Das Wort «Supergau» setzt sich aus «super» (lateinisch für «über») und der Abkürzung «GAU» zusammen. «GAU» steht in der Kerntechnik für «grösster anzunehmender Unfall». Gemeint ist damit – so definiert es die Fachsprache – der schwerste Unfall, der bei der Auslegung eines Atomkraftwerks noch berücksichtigt wird. Die deutsche Reaktorsicherheitskommission verwendete den Begriff in den 1960er- und 1970er-Jahren, um technische Sicherheitsannahmen zu beschreiben.

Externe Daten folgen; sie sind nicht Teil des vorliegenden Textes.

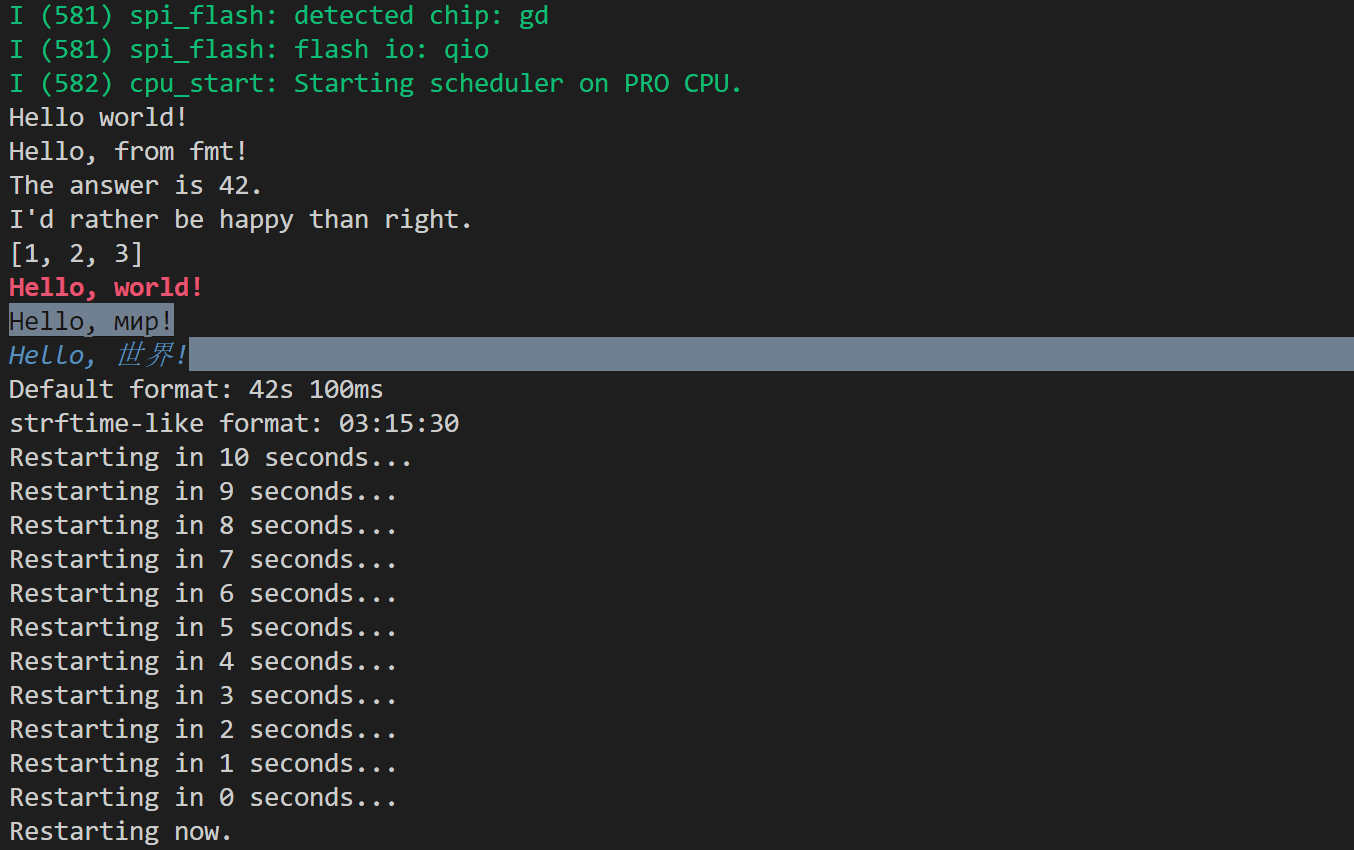Click the "Default format: 42s 100ms" line
Image resolution: width=1354 pixels, height=850 pixels.
[x=196, y=390]
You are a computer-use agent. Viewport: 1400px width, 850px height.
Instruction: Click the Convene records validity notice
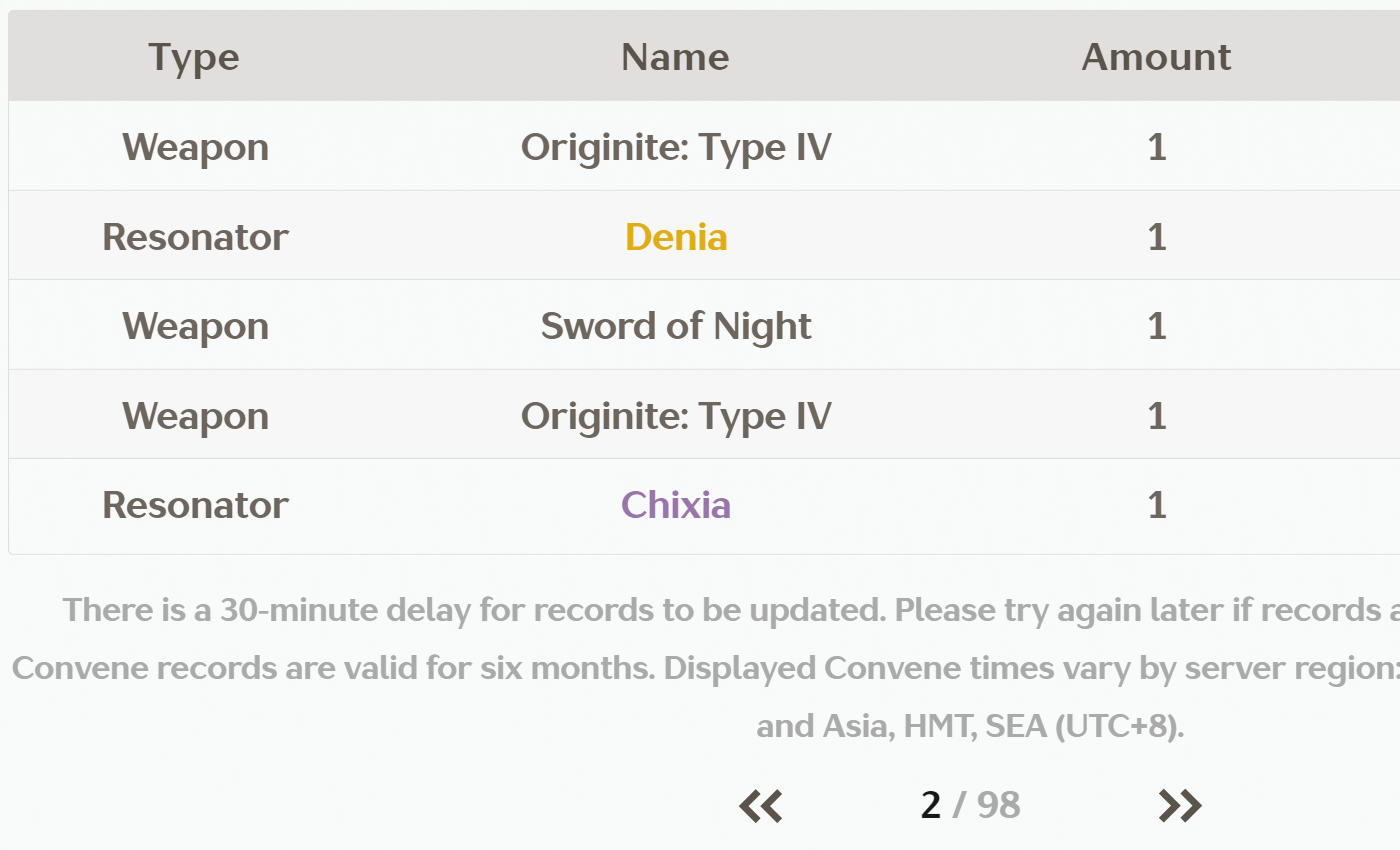pos(335,668)
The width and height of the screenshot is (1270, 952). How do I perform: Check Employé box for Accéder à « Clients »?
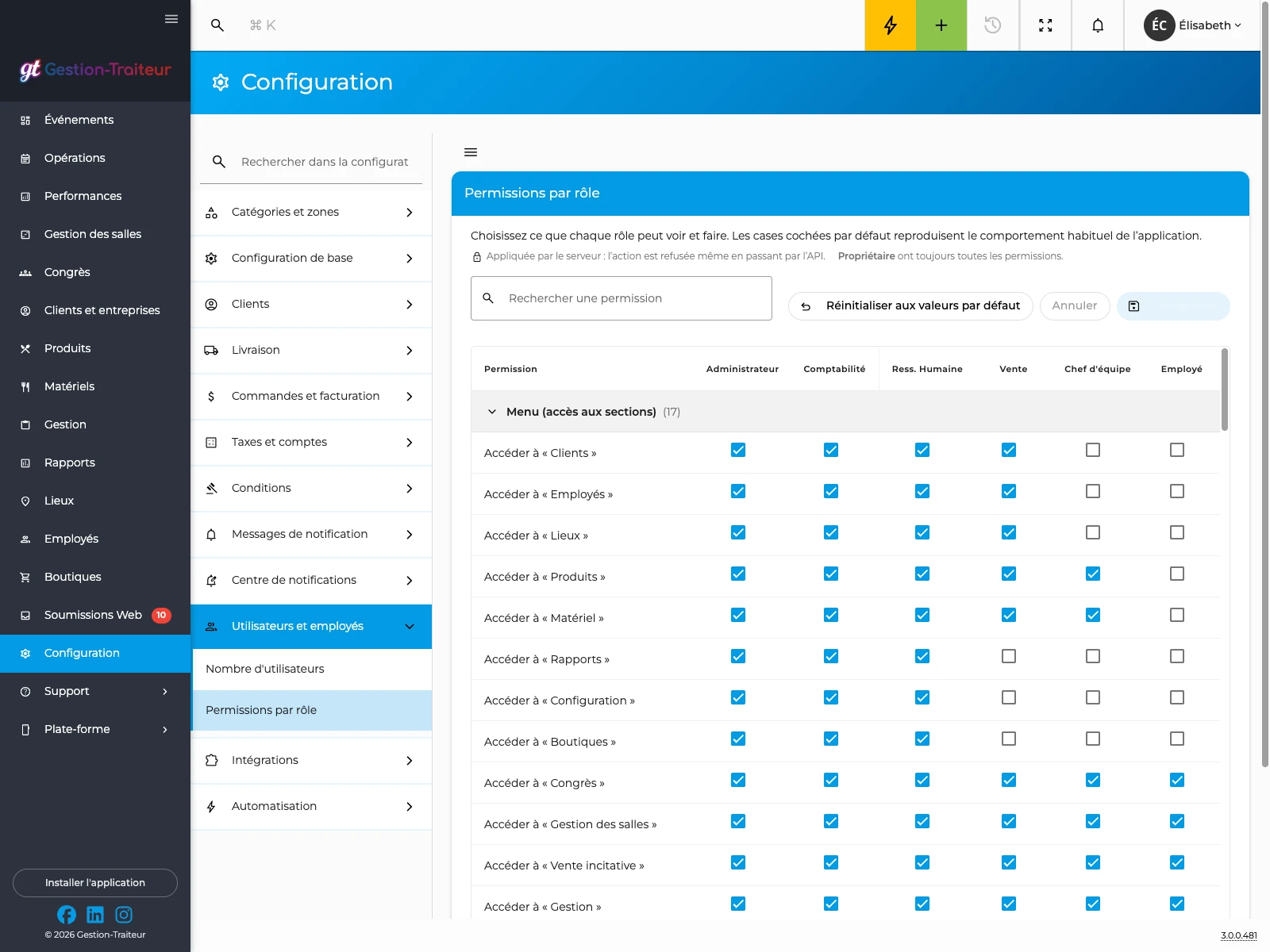coord(1177,450)
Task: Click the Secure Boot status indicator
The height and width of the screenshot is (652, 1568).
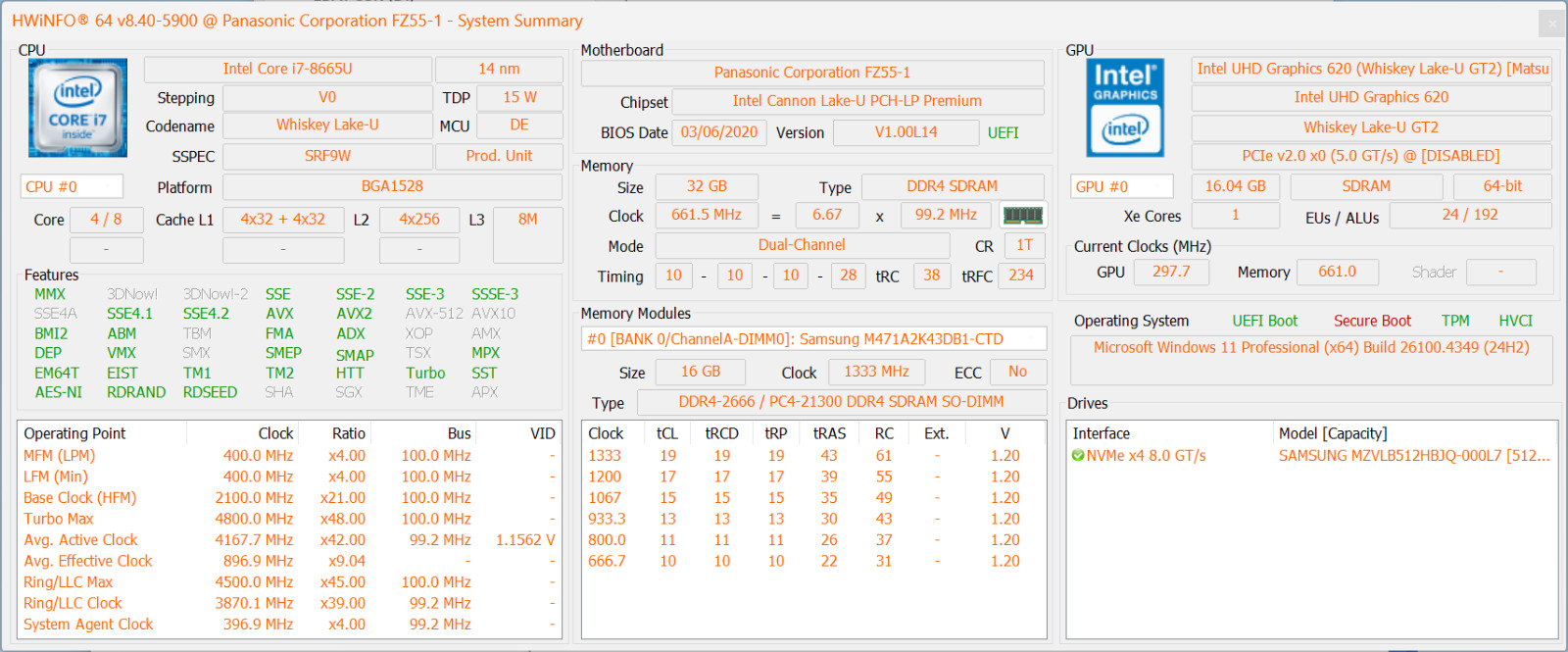Action: [x=1372, y=321]
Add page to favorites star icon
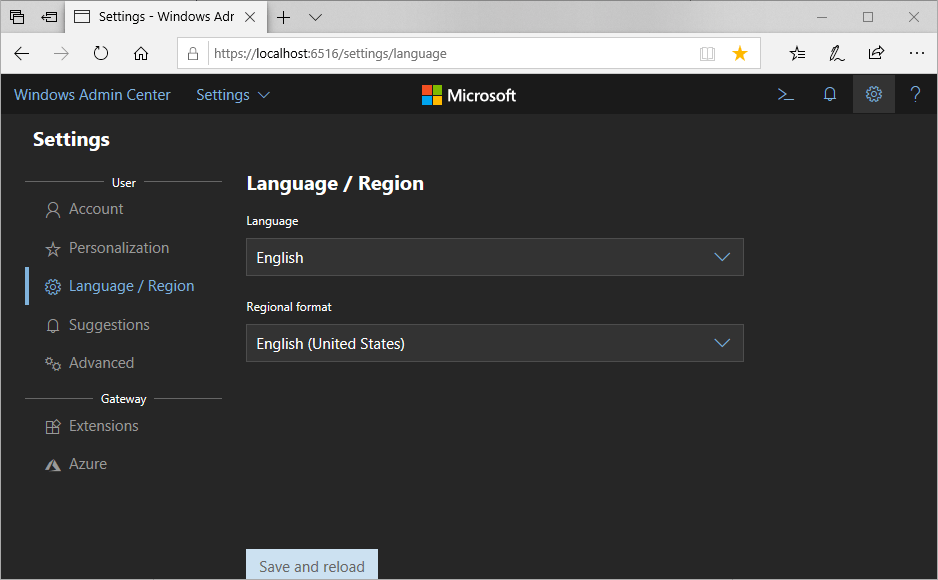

Streng genommen ist «Supergau» somit ein unscharfer, ja redundanter Ausdruck: Wenn der «GAU» bereits der grösste anzunehmende Unfall ist, kann es logisch keinen «Super-GAU» geben. Schon früh wurde in der Fachöffentlichkeit auf diese begriffliche Unschärfe hingewiesen. Auch in der öffentlichen Debatte nach der Katastrophe von Tschernobyl (1986) wurde der Begriff breit verwendet – meist, um ein Ereignis zu benennen, das die ursprünglichen Sicherheitsannahmen überstieg. Später prägte auch die Reaktorkatastrophe von Fukushima Daiichi (2011) den Sprachgebrauch.
Der Duden definiert «Super-GAU» als «schwerstes anzunehmendes Unglück, das alle Erwartungen übertrifft» und vermerkt die umgangssprachliche Ausweitung der Bedeutung. Tatsächlich hat sich der Begriff vom technischen Terminus zur Metapher entwickelt. Medien sprechen vom «politischen Supergau», vom «Supergau für die Wirtschaft» oder gar vom «Supergau im Ferienverkehr». Damit wird das Wort zum dramatisierenden Stilmittel.
Sprachlich ist das nicht ungewöhnlich: Fachbegriffe wandern in die Alltagssprache und verändern ihre Bedeutung. Problematisch wird es jedoch, wenn durch die ständige Steigerung eine Abstumpfung eintritt. Wer jede Panne zum «Supergau» erklärt, relativiert reale Katastrophen. Zudem verschleiert der Begriff oft die konkrete Ursache oder das tatsächliche Ausmass eines Ereignisses. Präzisere Bezeichnungen – etwa «Reaktorkatastrophe», «schwerer Unfall» oder «politische Krise» – wären sachlicher.
Gleichzeitig zeigt «Supergau», wie stark Technikdebatten die Sprache prägen. Die Angst vor nuklearen Risiken hat ein Wort hervorgebracht, das heute als Chiffre für Kontrollverlust dient. Seine Karriere ist ein Beispiel für die Emotionalisierung öffentlicher Diskussionen – und für die Macht zugespitzter Begriffe.
Der Sprachaufklärer meint
Verwenden Sie «Supergau» mit Zurückhaltung. Prüfen Sie, ob tatsächlich ein aussergewöhnliches, kaum beherrschbares Ereignis gemeint ist. Oft ist eine präzisere, weniger dramatisierende Bezeichnung angemessener.
Der Duden rät
Der Duden führt «Super-GAU» als maskulines Substantiv und erklärt ihn als «Katastrophe unvorstellbaren Ausmasses (z. B. Reaktorunfall mit anschliessender atomarer Verseuchung)». Zugleich weist er auf die umgangssprachliche, stark übertragene Verwendung hin.